Tugas 1: Ganti "Switch to" dengan "Go to" di seluruh catatan berikut, lalu tuliskan kembali catatan itu tanpa perubahan lain. Gambar tidak perlu disertakan dalam jawaban.

Teks Tersedia:
Karena itu komitmen kolektif yang dapat dibangun guna memaknai peristiwa sumpah pemuda mestinya bisa diletakan dalam kerangka untuk menyikapi problem kebangsaan saat ini. Yaitu satu bentuk peringatan sumpah pemuda, tapi kekinian. Pelaksanaannya pun tidak mesti dilakukan dalam satu acara seremonial yang kerap minim substansi.
Komitmen dalam sumpah pemuda kekinian itu dapat mencakup sikap dan perilaku personal kita para pemuda, yang bila tidak dijaga, diantisipasi atau diperbaiki akan memberikan insentif buruk terhadap kelangsungan dan kemajuan peradaban bangsa ini. Apa saja itu?
Pertama, adalah perilaku koruptif. Ini biang kerok hingga bangsa kita masih sulit ‘move on’. Terjadi di berbagai tempat, lintas generasi, gender dan hampir di semua strata sosial.
Dari juru parkir hingga petinggi negara, dari penjahat kambuhan yang menilep jatah hasil curian komplotannya, hingga tokoh agama yang korupsi dana umat. Dari anak muda yang lagi berbinar penuh prestasi, hingga orang tua yang sudah bau tanah.
Memang korupsi adalah perilaku personal, tapi kerap pula dilakukan secara berjamaah atau sindikat. Membuat anggaran bagi kesejahteraan publik yang sejatinya masih minim, disunat sana-sini untuk memperkaya diri, sementara rakyat hanya kebagian ampas atau sisa.

Catatan Ditampilkan:
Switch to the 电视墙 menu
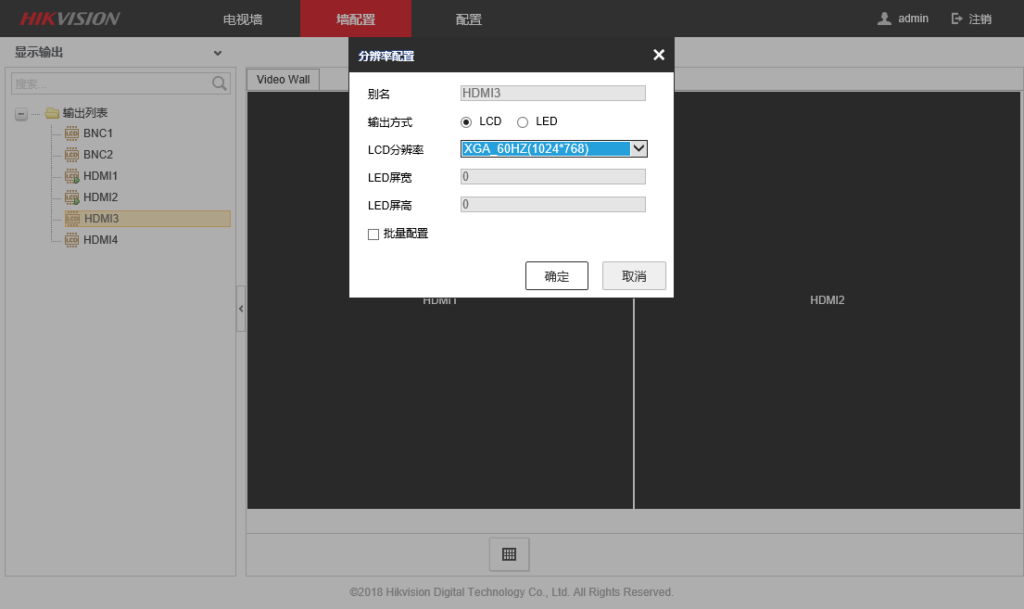241,18
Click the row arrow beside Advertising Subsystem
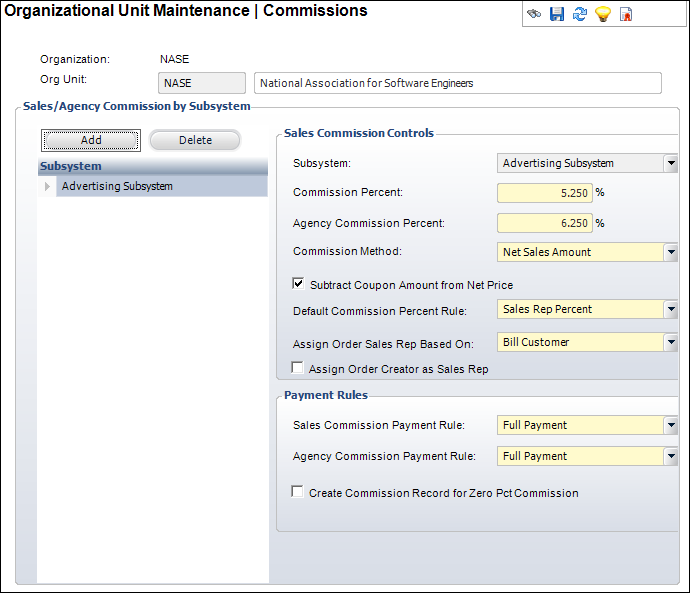690x593 pixels. [x=47, y=186]
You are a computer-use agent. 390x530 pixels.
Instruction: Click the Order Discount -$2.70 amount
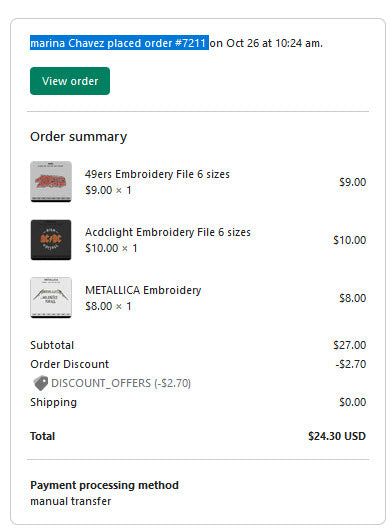pyautogui.click(x=350, y=364)
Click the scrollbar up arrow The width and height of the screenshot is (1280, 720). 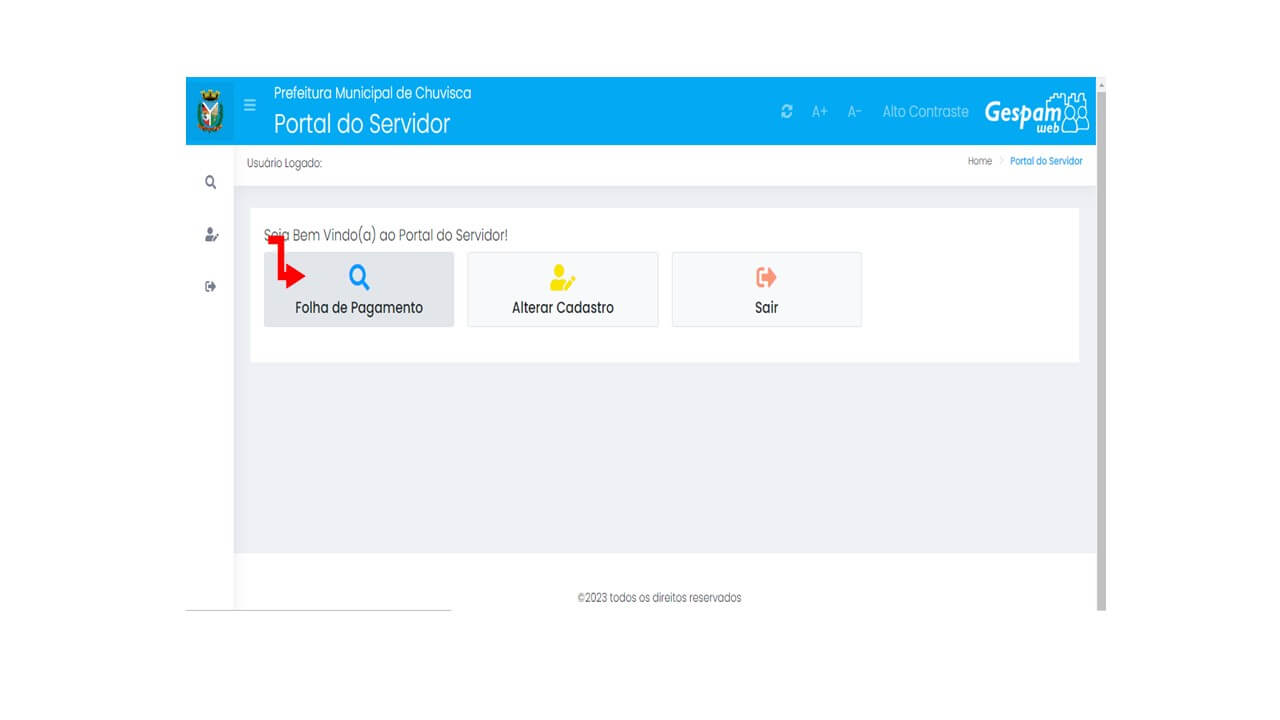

Tugas 2:
Jawablah pertanyaan berikut berdasarkan teks tentang sumpah pemuda.
(a) Peringatan dalam bentuk acara apa yang disebut kerap minim substansi?
(b) Perilaku apa yang disebut pertama dan dinamai biang kerok?
(c) Apa yang didapat rakyat ketika anggaran disunat sana-sini?

Hasil 1:
Go to the 电视墙 menu
241,18
Click the row arrow beside Advertising Subsystem
690x593 pixels. [x=47, y=186]
You are a computer-use agent. 390x530 pixels.
Instruction: Click the Order Discount -$2.70 amount
pyautogui.click(x=350, y=364)
Click the scrollbar up arrow The width and height of the screenshot is (1280, 720). 

Hasil 2:
(a) Acara seremonial.
(b) Perilaku koruptif.
(c) Ampas atau sisa.